> _TASK_:
Starting with the line that contains "Image resolution: width=1160", return every line through the end of the listing below exactly as written. Omit the pictures.

> _STUDY MATERIAL_:
*** Begin section ***

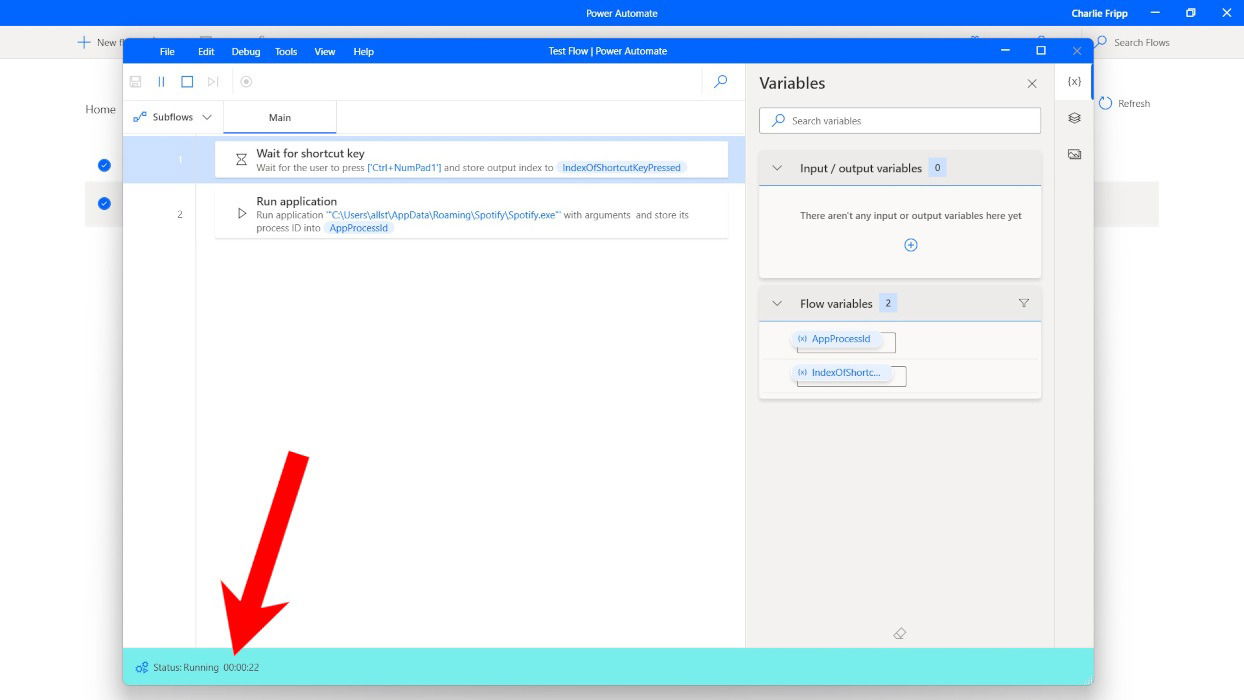
Task: Click inside the Search variables field
Action: 898,120
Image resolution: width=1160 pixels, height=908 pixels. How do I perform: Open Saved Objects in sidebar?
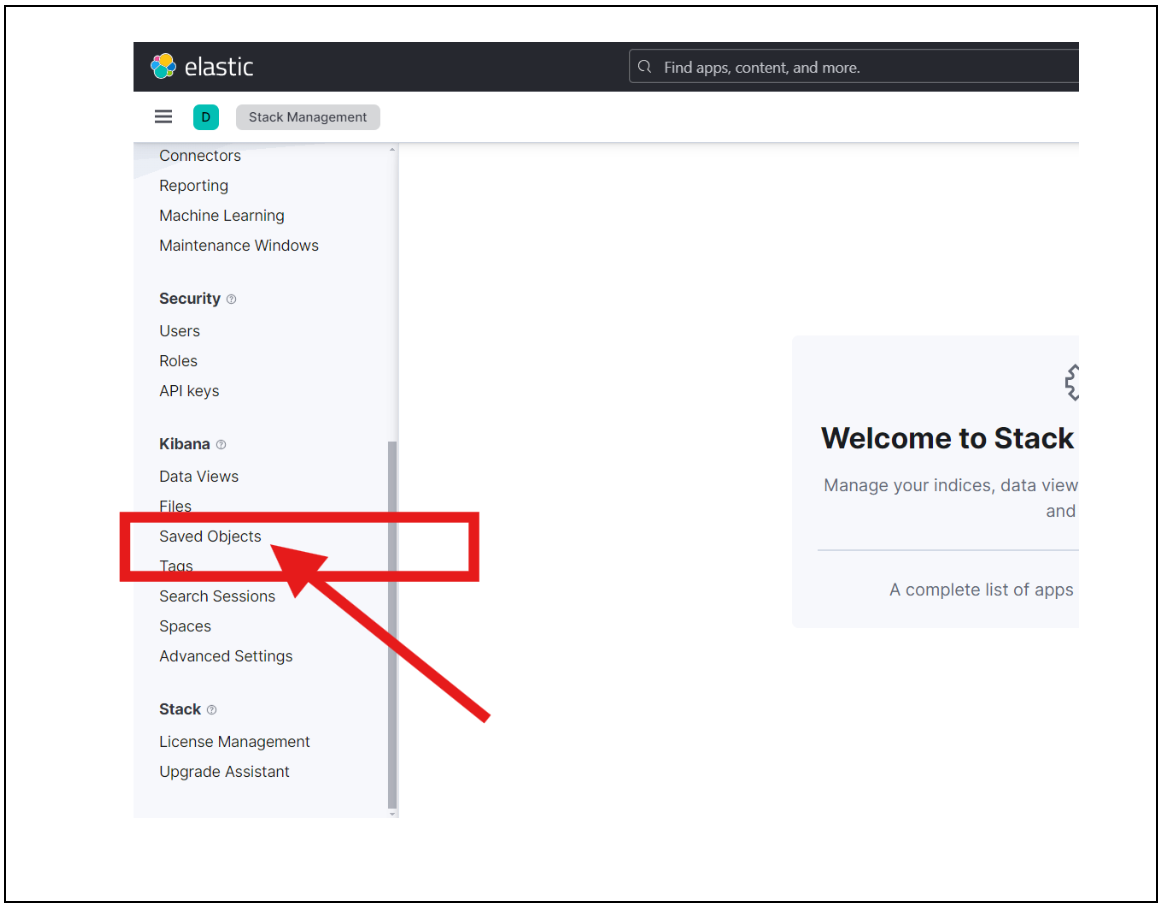[x=210, y=536]
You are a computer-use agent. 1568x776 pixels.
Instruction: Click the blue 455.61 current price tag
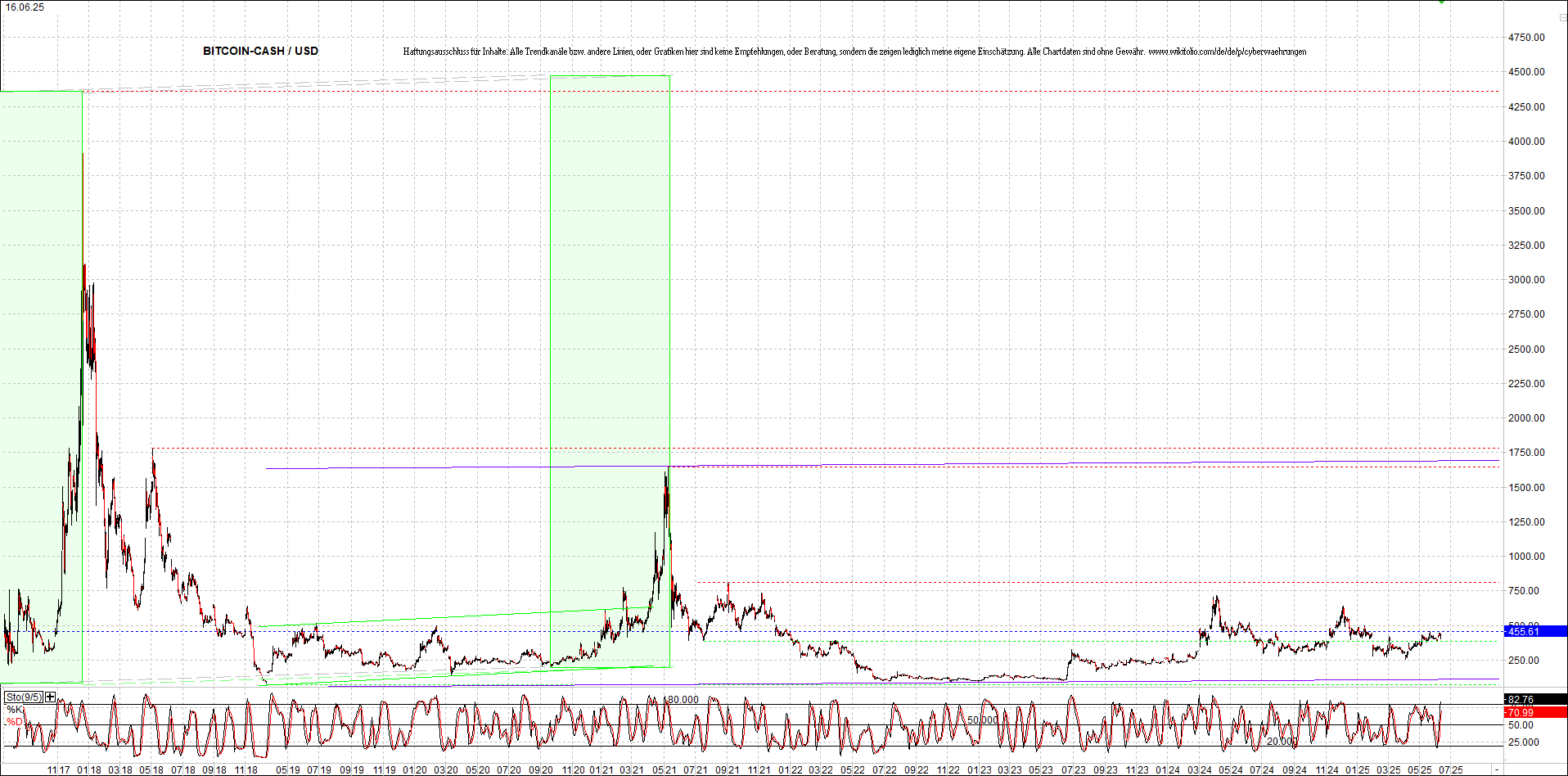click(1535, 631)
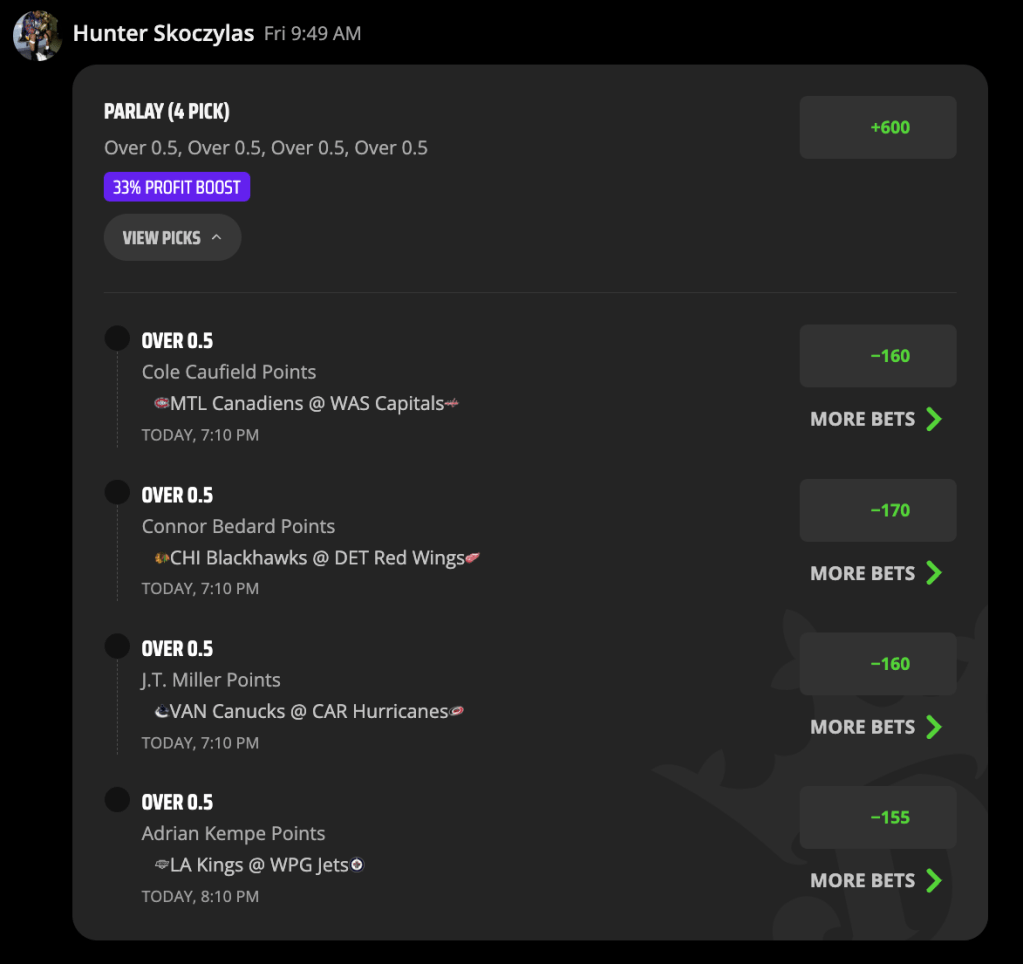This screenshot has width=1023, height=964.
Task: Click the Washington Capitals team logo
Action: pos(451,404)
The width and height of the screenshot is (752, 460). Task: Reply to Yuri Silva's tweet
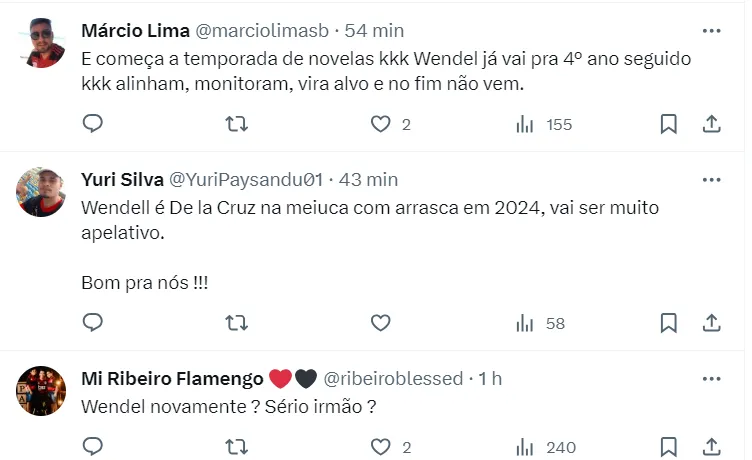tap(93, 323)
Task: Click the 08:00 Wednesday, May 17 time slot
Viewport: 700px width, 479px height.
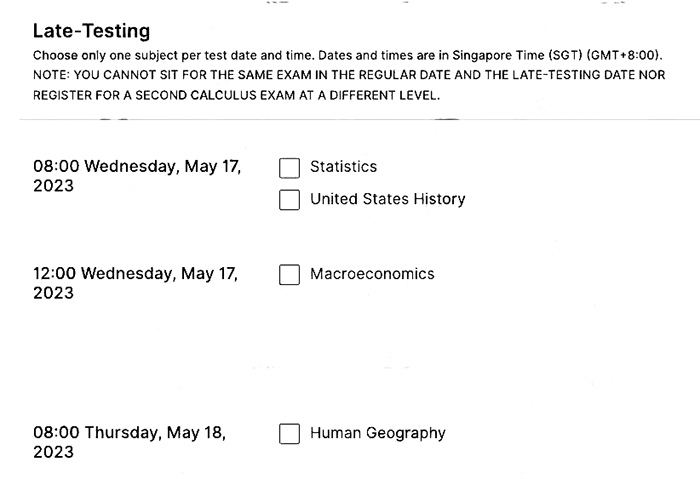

*** End section ***

> _SOLVED EXERCISE_:
Image resolution: width=1160 pixels, height=908 pixels. How do I perform: Open Saved Objects in sidebar?
[x=210, y=536]
You are a computer-use agent. 1568x776 pixels.
Instruction: Click the blue 455.61 current price tag
click(1535, 631)
This screenshot has width=1023, height=964.
Task: Click the Washington Capitals team logo
Action: pos(451,404)
The width and height of the screenshot is (752, 460). Task: Reply to Yuri Silva's tweet
tap(93, 323)
Task: Click the 08:00 Wednesday, May 17 time slot
Viewport: 700px width, 479px height.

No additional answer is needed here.